→ **GEGEBENE ANGABEN**:
■ ■ ■
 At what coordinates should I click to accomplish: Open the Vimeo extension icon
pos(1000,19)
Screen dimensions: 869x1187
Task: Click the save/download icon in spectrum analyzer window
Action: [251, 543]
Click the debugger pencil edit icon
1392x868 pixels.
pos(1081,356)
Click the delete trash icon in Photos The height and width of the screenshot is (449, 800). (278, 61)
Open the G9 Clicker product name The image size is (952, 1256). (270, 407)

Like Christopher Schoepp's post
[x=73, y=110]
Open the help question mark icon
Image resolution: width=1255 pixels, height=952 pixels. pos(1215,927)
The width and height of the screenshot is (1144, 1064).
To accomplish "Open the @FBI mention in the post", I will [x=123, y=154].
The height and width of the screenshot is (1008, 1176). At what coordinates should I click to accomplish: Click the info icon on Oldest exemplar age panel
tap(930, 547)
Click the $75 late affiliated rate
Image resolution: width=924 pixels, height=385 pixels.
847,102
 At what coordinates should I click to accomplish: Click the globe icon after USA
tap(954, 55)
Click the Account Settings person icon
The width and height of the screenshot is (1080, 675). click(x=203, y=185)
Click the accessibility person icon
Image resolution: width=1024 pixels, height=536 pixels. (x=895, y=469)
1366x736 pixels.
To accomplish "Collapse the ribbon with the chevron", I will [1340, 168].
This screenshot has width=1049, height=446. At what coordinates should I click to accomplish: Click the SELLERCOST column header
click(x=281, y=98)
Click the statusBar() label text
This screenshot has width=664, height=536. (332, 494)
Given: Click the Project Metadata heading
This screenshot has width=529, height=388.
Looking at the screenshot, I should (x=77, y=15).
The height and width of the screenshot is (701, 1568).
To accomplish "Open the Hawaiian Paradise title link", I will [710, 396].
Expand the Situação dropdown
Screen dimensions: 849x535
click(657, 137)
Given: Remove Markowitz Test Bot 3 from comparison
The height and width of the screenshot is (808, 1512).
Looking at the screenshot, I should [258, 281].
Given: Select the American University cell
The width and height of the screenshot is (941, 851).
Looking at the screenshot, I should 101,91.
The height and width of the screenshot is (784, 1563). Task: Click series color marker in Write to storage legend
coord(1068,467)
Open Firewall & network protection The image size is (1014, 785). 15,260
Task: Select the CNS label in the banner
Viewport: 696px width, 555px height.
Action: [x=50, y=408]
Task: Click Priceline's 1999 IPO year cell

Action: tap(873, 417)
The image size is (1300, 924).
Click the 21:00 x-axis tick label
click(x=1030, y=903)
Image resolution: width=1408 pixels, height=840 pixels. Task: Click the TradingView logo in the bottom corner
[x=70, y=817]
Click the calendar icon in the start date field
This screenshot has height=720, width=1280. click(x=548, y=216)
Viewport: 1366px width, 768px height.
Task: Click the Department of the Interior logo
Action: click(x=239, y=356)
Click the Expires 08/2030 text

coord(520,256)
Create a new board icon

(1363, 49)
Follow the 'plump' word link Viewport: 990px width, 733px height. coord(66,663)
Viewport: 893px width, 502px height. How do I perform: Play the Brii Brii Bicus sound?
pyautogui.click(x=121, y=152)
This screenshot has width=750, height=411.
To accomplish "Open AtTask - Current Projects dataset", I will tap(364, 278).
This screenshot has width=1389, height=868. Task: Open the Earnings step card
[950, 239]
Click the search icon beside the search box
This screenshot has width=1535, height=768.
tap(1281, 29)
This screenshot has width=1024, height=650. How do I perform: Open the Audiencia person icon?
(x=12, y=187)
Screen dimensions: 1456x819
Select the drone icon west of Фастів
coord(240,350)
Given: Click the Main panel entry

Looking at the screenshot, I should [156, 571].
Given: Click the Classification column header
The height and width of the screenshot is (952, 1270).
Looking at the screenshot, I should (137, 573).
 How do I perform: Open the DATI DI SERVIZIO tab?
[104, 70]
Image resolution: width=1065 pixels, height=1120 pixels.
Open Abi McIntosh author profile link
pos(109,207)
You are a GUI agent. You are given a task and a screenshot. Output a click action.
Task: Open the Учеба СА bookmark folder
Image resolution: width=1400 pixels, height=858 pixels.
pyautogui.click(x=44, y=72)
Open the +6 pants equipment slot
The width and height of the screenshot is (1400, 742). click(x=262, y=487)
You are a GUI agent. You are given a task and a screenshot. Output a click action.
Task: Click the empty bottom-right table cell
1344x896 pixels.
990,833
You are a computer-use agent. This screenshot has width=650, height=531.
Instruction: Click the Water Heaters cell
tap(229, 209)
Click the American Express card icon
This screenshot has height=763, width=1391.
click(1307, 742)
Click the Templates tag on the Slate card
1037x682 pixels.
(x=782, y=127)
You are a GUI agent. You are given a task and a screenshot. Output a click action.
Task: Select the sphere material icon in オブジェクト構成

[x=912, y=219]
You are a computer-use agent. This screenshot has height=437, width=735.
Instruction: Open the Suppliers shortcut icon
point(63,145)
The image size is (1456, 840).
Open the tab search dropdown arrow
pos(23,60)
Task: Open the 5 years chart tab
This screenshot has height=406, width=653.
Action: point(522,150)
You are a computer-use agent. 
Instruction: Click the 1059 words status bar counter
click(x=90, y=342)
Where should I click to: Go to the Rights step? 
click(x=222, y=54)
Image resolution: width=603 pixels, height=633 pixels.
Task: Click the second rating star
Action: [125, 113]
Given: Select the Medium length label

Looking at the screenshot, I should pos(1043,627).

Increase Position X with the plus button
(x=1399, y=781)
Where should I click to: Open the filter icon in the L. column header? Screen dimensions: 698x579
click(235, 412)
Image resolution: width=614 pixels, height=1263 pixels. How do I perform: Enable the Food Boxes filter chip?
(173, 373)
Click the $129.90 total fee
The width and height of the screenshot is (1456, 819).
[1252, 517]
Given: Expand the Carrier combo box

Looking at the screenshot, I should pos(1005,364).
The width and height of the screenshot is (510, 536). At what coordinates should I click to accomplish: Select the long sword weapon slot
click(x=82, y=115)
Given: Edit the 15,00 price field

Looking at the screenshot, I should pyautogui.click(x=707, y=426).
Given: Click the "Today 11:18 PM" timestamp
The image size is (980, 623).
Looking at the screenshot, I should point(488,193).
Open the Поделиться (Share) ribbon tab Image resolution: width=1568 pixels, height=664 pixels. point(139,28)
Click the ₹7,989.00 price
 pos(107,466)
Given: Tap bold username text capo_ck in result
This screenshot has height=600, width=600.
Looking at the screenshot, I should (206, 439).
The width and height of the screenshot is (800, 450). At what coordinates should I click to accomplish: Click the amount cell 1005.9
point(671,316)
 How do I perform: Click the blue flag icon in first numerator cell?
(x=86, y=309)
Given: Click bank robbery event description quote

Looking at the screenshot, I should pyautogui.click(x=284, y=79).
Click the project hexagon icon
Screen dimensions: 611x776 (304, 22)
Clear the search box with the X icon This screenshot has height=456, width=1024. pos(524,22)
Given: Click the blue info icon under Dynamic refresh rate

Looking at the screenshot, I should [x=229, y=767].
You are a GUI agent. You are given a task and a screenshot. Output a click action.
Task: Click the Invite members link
■ ■ ■
→ **WAS ZU TUN IST**:
Gib die Datensätze vom Anfang bis einschließlich der Zeile mit „1392x868 pixels.“ unverändert wieder.

→ **LÖSUNG DER AUFGABE**:
 At what coordinates should I click to accomplish: Open the Vimeo extension icon
pos(1000,19)
Screen dimensions: 869x1187
Task: Click the save/download icon in spectrum analyzer window
Action: [251, 543]
Click the debugger pencil edit icon
1392x868 pixels.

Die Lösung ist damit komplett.